C'est avec un dévouement inlassable et quotidien que médecins, infirmiers et Soeurs Blanches dispensent les soins aux populations atteintes des

        Territoires du Sud.

En apportant une aide précieuse aux praticiens ainsi qu'un réconfort moral aux malades qui se pressèrent en masse aux consultations et furent même quelquefois visités à domicile, les missions des Docteurs Antoine et Legroux traduisent, une fois de plus, les voies que la France entend suivre dans ce pays et qui sont celles de la civilisation et du dévouement.
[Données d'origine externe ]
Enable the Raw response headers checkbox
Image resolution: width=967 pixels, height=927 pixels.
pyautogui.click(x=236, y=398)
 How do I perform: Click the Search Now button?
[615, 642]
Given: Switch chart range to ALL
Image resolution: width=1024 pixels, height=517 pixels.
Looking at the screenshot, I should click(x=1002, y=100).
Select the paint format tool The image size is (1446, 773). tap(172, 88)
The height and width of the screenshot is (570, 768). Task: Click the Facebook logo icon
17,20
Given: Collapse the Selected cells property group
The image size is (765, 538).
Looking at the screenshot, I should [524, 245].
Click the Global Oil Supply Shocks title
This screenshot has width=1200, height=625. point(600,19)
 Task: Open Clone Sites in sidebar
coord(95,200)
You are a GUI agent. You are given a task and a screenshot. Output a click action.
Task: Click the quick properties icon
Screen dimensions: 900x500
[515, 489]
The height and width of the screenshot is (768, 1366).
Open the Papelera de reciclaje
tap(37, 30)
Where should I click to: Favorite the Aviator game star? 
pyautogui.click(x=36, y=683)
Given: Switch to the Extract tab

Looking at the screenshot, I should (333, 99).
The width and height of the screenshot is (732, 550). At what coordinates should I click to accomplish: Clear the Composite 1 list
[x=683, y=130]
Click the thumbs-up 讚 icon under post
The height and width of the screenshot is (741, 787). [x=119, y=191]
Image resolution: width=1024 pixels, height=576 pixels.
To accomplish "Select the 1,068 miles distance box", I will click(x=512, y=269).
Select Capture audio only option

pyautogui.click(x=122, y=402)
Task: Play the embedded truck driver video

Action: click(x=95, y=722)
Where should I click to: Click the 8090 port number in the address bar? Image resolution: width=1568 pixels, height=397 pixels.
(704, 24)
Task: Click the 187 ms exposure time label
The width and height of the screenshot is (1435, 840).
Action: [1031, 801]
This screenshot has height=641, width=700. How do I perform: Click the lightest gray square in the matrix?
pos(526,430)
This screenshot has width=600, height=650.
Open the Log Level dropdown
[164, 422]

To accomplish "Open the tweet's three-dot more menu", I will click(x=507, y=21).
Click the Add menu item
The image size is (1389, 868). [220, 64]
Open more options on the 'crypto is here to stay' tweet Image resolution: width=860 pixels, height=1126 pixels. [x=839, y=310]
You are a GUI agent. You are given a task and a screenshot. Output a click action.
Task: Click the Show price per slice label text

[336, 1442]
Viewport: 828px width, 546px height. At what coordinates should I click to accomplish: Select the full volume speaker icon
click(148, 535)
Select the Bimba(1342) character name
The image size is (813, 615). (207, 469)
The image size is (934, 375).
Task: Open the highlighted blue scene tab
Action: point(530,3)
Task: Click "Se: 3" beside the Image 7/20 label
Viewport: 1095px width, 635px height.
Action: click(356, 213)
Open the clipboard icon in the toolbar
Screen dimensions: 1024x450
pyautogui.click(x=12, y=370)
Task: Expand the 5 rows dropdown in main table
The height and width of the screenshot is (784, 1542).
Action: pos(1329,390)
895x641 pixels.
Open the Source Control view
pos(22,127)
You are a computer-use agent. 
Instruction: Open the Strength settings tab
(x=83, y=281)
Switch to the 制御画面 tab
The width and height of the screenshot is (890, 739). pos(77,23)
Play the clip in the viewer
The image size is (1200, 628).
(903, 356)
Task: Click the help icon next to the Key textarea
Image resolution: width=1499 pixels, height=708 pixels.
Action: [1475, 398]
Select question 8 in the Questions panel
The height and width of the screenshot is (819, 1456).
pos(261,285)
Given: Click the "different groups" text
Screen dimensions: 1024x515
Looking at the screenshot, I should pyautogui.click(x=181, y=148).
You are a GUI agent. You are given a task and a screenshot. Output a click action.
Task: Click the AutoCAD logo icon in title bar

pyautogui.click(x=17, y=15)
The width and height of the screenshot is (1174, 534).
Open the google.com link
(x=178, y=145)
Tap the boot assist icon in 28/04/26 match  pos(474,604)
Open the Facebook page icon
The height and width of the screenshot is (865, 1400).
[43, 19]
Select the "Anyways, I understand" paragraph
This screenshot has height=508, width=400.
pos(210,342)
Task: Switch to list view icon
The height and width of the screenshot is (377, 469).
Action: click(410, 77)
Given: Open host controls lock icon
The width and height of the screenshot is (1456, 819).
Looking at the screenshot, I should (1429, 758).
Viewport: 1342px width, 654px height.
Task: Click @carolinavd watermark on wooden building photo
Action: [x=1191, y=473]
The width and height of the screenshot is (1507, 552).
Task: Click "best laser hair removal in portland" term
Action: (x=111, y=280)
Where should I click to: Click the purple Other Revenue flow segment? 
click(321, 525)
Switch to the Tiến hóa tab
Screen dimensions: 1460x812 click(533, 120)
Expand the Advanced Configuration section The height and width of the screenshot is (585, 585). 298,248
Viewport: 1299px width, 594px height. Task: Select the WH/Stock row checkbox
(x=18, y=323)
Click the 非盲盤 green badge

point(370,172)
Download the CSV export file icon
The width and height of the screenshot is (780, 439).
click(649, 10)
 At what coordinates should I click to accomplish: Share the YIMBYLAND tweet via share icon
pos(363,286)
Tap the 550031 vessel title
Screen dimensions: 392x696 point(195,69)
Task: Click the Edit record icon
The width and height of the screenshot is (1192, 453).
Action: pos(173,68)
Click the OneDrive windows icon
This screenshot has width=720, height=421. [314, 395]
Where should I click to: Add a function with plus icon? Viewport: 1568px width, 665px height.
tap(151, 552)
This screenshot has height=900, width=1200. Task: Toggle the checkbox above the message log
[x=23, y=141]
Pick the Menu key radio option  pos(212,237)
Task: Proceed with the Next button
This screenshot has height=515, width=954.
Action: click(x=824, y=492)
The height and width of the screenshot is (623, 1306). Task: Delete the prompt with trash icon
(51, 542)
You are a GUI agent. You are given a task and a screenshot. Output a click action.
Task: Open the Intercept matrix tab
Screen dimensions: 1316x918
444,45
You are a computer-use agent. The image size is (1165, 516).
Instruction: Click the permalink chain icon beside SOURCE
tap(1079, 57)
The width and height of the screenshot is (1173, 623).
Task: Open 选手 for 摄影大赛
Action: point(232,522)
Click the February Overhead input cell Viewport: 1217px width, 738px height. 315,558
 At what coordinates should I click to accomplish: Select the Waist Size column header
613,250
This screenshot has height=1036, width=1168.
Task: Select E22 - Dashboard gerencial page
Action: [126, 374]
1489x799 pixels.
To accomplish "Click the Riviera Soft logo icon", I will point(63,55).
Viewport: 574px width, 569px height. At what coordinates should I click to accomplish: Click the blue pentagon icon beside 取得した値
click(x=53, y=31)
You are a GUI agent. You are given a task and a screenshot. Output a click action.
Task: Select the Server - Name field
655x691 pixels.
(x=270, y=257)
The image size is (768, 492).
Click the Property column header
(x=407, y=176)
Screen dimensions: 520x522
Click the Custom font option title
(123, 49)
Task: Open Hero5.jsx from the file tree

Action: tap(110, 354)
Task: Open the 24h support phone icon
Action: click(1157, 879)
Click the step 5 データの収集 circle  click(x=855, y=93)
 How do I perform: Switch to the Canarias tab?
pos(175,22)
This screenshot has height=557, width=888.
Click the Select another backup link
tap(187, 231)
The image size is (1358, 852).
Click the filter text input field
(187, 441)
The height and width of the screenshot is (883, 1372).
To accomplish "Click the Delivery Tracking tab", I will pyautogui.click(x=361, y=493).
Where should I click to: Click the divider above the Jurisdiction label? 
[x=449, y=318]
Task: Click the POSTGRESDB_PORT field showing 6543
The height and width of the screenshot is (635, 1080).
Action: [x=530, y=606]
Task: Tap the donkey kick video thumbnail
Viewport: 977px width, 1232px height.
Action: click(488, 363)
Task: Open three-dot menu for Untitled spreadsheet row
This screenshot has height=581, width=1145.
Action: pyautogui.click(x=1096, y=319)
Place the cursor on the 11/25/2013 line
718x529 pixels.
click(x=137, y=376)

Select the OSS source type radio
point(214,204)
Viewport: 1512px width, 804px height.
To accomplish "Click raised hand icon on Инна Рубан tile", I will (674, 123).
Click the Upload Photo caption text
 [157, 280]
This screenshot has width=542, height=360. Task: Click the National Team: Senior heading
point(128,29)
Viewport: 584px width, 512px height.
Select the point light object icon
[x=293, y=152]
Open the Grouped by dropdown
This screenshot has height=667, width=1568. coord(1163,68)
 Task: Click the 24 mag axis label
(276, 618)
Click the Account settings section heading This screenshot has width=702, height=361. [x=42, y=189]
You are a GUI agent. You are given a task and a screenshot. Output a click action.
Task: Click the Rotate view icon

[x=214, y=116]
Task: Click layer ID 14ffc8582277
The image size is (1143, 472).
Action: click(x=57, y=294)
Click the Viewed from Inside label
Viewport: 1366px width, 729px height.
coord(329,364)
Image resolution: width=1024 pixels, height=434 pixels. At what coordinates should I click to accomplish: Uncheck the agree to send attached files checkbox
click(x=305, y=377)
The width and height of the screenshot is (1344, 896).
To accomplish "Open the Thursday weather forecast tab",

OEuvre éminemment sociale, cette formule de tournées ophtalmologiques qui a maintenant donné ses preuves, sera poursuivie dans d'autres régions des Territoires du Sud par les mêmes spécialistes. En accord avec ces praticiens, l'Administration et le Service de Santé des Territoires du Sud font, actuellement, procéder à l'étude d'un projet de camion opératoire spécialement équipé pour ce genre de mission.